## [Supplied text]
Hello all, Rachel here, I am finally contributing to this fine blog of Catherine’s creation. I am doing this in the form of recipes. This may be a bit dry unless you’re as into food as I am. We’ve been eating pretty well over here and we thought it would be a good idea to share some of our delicious creations. Most of our fresh food we either get from the farm we are staying on, the farmer’s market in town, or occasionally, the woods by our house. Also it’s all vegan besides a couple eggs from the chickens around the farm and some honey, also from the farm. I don’t remember the names of everything, but I’ll do my best, and I don’t really measure things, so amounts will be largely absent. Also some ingredient may be missing, I’m doing this all from memory, and it’s been awhile for some of these things.

Records for locating words and elements
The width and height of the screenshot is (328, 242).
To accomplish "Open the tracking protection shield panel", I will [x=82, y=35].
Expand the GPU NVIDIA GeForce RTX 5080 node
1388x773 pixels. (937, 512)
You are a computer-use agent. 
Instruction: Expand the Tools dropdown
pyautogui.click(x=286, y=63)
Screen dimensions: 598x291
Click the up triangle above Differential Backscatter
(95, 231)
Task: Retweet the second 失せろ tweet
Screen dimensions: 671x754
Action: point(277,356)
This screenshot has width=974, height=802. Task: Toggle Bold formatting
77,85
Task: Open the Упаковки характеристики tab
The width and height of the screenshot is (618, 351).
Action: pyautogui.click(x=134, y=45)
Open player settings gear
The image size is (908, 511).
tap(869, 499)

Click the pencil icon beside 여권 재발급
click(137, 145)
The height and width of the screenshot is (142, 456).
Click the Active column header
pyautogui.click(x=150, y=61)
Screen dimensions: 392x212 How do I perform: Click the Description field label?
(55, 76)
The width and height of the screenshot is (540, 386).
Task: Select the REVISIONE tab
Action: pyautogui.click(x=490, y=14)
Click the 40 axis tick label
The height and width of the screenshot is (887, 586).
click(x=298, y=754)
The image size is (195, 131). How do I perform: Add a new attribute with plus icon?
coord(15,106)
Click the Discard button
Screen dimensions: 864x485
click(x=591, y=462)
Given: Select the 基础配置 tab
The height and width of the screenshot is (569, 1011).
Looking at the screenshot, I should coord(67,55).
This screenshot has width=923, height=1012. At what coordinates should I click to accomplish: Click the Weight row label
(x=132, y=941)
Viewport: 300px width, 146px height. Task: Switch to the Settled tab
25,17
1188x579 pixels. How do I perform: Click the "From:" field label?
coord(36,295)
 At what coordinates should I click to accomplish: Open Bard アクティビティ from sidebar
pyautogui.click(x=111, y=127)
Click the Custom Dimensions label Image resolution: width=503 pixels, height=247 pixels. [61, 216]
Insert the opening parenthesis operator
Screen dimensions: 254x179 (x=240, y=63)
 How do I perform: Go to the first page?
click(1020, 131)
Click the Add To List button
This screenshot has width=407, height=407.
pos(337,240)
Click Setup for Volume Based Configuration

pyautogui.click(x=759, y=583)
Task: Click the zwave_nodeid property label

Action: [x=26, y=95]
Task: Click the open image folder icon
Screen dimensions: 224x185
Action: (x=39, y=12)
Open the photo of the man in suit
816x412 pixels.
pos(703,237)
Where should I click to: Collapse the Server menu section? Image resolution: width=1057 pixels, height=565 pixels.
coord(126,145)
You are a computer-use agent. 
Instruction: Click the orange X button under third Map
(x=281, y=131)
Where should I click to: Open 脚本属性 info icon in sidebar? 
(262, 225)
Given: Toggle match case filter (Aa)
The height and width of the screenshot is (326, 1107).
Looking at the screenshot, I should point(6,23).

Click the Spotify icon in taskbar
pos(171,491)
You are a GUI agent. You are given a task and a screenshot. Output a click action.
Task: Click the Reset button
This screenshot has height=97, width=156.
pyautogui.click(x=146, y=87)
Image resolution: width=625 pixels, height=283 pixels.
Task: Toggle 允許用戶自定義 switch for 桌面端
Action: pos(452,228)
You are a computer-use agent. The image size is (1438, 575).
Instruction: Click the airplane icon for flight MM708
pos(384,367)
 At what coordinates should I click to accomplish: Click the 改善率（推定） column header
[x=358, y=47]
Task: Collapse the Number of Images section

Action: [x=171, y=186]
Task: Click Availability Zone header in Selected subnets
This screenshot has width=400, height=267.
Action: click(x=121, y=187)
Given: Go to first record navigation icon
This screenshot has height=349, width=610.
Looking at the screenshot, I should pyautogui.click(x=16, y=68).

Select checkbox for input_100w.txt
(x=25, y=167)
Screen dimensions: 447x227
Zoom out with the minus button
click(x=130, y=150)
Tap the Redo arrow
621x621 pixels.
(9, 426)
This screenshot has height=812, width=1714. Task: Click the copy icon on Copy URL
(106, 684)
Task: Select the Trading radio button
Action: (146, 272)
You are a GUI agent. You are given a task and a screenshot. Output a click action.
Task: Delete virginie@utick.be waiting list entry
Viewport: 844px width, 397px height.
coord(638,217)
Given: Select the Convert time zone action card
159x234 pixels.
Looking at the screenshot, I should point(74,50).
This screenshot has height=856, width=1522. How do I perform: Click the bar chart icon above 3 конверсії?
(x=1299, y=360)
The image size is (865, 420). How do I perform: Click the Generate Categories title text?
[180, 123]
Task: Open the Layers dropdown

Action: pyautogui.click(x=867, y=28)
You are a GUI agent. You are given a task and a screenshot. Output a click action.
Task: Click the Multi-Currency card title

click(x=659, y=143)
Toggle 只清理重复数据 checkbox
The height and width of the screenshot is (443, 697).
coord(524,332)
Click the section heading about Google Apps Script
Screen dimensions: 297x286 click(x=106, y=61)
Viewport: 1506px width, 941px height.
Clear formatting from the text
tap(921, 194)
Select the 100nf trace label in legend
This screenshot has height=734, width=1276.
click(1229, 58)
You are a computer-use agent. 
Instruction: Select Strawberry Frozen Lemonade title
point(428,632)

## [Required work]
Please write what comes next in the recipe blog post, continuing from its last sentence.

## [Reply to the task]
I began my Hawaiian experience with a three-day lemon juice cleanse (with lemons from the farm), which was a great way to begin the healthy lifestyle we have been following here, and I definitely recommend it. The first night off of the cleanse I made a lovely stir-fry using ingredients from the farmers’ market unless otherwise noted.

Peanut Chili Stri-Fry
·        Eggplant
·        Zucchini
·        Purple sweet potatoes
·        Onion
·        Garlic
·        Sweet chili peanut sauce
·        Salt and pepper and other random spices that were left in our house
·        Lemon juice (from lemons on the farm)
For breakfast I have been making granola, we have to keep all the ingredients in the freezer so the ants can’t get to them. We tried leaving them out in tightly sealed bags and soon learned that ants can chew through plastic. And thus our sunflower seeds were infested. We picked out as many as we could and then put them in the freezer at Sanji’s suggestion. Ants are much easier to pick out when they’re frozen, however they do start to come back to life as they thaw out.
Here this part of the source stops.